# [EXERCISE DATA]
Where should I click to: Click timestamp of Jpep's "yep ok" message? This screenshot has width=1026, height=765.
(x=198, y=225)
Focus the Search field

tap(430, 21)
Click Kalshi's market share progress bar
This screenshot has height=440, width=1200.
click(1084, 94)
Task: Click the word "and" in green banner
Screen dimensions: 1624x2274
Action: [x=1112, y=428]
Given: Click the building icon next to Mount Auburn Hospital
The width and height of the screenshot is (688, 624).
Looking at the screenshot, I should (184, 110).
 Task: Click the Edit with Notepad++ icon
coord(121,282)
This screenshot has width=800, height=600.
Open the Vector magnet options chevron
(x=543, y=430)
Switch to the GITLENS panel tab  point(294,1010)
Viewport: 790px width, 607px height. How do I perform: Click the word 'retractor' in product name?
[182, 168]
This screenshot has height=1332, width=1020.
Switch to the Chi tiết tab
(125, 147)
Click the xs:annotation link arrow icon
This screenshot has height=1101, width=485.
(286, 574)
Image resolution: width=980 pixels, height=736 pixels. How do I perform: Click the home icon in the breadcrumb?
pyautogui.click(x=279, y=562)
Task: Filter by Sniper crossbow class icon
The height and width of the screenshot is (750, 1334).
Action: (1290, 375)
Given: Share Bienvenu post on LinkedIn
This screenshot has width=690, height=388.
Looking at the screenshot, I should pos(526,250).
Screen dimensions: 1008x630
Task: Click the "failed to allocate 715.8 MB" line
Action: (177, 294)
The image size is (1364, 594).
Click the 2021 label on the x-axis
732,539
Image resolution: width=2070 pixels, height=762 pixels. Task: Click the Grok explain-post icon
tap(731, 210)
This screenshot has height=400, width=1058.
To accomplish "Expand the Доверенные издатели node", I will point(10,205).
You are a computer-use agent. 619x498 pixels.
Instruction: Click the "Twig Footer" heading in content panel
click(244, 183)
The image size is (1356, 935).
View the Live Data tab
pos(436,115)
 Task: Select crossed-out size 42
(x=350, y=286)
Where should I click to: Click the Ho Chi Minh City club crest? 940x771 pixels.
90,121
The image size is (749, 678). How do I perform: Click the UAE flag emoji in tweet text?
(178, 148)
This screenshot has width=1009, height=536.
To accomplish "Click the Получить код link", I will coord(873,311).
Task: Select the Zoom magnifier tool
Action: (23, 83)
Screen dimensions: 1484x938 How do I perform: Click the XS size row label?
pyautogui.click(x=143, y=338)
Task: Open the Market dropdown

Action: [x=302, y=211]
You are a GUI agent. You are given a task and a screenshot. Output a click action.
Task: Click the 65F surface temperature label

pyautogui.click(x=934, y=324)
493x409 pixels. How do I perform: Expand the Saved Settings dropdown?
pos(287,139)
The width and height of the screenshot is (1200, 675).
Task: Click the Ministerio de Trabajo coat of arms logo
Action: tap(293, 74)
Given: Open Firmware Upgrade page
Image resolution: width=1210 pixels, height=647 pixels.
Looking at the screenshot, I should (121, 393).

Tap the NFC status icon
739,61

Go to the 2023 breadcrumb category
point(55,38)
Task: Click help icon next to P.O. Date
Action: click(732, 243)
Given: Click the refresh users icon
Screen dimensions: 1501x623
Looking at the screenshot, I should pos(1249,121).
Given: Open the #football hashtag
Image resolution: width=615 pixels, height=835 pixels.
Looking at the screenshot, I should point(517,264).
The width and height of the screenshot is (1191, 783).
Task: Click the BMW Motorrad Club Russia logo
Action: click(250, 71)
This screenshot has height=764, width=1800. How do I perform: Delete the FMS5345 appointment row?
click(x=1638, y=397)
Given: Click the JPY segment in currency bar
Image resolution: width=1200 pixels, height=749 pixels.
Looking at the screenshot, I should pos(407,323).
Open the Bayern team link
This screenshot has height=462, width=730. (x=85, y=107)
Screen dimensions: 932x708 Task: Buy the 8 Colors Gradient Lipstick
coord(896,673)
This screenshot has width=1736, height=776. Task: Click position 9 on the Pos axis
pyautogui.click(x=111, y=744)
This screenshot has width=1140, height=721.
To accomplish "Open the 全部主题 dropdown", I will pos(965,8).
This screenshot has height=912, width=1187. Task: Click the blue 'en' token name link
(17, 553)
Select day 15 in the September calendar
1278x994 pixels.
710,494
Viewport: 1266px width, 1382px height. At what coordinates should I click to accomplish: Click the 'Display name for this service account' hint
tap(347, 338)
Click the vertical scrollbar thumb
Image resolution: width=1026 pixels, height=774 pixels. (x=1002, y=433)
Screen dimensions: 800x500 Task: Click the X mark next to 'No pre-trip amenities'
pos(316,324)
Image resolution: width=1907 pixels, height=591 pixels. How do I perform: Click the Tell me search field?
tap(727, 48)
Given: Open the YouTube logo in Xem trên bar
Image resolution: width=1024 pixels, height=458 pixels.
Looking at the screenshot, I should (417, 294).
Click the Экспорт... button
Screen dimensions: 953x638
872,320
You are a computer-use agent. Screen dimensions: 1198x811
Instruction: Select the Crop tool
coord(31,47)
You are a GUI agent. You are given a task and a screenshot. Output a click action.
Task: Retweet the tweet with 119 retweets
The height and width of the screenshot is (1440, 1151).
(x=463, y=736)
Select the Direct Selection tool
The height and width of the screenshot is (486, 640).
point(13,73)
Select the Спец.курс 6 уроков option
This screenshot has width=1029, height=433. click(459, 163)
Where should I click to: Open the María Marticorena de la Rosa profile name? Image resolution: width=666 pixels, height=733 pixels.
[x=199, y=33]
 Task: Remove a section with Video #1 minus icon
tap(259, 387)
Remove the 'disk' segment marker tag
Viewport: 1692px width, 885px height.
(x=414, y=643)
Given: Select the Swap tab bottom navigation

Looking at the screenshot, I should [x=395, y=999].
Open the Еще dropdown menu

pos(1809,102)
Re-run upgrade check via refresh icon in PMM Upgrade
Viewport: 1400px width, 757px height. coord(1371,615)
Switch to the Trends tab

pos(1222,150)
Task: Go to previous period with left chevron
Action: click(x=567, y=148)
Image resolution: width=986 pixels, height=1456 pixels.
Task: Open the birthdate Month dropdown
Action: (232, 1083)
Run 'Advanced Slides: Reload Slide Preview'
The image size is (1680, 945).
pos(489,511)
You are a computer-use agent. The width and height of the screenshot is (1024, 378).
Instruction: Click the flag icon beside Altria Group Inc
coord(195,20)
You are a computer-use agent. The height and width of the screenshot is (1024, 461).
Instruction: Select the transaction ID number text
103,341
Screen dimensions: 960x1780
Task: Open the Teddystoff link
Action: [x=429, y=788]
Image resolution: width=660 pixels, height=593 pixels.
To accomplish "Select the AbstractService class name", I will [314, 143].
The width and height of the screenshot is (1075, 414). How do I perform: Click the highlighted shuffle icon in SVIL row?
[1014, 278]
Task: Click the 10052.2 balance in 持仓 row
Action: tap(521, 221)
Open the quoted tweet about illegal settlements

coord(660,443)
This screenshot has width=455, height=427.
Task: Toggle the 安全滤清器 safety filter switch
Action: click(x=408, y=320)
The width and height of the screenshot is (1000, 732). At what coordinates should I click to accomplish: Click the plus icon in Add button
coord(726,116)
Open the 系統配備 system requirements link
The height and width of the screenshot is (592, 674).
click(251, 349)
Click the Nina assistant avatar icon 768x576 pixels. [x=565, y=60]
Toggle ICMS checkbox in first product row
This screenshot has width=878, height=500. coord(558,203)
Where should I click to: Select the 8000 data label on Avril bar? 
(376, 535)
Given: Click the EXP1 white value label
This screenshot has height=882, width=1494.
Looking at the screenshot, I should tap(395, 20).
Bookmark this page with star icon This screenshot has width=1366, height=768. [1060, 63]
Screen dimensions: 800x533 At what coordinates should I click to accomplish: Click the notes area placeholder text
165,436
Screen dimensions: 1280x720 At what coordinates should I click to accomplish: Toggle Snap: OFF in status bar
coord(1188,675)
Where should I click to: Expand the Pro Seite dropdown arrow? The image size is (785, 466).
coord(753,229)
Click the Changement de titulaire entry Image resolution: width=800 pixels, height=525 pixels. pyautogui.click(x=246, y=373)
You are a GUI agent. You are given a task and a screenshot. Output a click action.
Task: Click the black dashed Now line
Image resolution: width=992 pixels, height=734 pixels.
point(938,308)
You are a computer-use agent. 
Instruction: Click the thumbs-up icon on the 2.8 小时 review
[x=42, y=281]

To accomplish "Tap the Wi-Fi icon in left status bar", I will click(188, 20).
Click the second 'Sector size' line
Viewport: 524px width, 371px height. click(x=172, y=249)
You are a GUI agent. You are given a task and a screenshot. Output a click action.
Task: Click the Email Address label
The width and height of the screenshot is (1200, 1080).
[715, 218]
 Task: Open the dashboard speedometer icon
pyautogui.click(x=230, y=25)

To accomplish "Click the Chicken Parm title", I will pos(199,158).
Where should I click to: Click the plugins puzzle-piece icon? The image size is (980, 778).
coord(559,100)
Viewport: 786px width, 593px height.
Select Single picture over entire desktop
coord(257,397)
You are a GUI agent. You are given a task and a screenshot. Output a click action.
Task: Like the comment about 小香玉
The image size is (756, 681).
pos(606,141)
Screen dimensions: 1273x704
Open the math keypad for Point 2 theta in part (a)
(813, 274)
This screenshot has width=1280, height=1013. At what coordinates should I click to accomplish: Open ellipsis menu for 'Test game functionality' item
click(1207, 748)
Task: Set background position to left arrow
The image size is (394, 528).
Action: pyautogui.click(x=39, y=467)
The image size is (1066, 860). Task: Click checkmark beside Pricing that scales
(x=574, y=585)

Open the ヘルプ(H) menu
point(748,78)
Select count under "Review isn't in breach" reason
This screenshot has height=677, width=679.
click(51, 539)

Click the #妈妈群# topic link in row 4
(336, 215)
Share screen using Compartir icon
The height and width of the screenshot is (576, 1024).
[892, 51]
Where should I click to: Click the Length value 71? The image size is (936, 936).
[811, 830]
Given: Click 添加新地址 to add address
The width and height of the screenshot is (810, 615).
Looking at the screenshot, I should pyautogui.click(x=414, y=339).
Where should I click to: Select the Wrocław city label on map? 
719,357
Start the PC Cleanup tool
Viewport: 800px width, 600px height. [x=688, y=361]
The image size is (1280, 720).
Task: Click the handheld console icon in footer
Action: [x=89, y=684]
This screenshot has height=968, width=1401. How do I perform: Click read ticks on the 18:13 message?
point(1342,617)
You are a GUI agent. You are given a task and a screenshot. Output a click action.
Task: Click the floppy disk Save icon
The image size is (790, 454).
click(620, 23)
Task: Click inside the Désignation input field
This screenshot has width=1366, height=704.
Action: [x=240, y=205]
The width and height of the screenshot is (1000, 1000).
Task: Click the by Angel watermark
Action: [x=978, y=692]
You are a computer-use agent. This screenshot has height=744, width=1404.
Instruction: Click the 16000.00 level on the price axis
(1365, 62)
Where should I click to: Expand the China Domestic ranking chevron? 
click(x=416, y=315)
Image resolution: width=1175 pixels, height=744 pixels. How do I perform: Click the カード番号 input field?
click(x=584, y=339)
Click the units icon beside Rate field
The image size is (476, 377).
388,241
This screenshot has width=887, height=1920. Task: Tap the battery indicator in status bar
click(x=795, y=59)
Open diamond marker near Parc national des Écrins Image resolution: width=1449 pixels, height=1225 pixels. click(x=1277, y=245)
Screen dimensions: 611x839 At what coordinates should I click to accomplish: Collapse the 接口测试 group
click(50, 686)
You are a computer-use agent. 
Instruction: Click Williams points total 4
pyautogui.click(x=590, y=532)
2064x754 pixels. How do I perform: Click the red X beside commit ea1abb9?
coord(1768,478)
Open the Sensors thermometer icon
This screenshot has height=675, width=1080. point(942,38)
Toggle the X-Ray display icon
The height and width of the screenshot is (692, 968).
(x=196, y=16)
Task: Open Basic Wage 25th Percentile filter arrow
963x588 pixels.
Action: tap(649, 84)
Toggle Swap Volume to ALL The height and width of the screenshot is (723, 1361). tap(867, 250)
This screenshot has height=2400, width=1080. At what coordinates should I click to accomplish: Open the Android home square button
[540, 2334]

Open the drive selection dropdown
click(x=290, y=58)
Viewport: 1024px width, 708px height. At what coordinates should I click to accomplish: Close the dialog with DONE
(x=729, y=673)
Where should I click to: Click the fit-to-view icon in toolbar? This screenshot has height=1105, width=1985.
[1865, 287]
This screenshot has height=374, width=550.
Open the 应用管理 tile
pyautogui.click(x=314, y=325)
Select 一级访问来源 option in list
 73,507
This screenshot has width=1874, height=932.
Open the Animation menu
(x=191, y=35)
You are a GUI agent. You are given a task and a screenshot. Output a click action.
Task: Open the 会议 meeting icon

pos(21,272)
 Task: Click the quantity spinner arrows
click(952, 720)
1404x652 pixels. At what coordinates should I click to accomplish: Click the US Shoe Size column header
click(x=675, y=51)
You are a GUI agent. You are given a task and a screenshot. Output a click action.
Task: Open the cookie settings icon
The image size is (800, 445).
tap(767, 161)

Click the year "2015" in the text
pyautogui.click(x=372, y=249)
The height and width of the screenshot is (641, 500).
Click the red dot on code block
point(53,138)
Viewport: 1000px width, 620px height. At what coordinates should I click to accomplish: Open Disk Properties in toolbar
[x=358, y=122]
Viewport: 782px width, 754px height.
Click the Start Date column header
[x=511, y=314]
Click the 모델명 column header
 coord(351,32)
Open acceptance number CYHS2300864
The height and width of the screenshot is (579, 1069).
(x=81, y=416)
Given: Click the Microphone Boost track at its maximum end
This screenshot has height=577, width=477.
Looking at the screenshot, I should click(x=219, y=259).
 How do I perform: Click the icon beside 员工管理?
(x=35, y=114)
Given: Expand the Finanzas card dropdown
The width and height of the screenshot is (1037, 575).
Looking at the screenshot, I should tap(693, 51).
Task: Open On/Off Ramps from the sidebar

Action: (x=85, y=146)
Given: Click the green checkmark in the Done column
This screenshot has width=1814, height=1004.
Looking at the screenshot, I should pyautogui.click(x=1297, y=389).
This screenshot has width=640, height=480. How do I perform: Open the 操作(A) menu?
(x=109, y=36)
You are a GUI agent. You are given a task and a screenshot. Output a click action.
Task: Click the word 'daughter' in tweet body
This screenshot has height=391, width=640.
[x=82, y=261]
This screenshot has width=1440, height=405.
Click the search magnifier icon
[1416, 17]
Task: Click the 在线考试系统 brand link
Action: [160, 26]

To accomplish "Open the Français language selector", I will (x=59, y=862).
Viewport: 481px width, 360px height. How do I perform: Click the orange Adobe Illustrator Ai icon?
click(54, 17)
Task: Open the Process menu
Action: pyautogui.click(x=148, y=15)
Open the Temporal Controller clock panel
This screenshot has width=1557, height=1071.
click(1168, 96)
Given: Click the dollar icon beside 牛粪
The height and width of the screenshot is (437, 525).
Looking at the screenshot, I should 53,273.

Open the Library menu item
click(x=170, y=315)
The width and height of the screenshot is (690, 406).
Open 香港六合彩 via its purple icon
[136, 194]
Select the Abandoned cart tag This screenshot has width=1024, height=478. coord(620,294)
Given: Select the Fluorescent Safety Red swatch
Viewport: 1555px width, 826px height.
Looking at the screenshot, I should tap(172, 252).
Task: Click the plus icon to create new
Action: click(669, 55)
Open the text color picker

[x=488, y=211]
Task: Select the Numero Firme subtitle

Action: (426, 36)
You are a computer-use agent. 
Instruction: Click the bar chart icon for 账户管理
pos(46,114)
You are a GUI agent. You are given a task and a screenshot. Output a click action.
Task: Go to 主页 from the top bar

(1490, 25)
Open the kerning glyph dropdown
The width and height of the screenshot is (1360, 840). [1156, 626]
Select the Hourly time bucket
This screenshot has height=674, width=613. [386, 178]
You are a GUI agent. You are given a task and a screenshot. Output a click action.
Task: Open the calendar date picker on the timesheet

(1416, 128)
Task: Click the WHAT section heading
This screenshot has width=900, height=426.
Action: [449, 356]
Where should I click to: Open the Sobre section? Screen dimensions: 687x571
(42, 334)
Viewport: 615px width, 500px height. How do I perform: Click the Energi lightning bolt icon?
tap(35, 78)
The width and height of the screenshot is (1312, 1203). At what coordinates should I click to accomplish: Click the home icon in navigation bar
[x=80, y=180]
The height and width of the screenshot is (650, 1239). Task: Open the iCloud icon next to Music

# [WHAT THIS TASK INVOLVES]
Among the entries above, count every line containing the string "class". Your reply must be that number alone.

# [ANSWER TO THIS EXERCISE]
2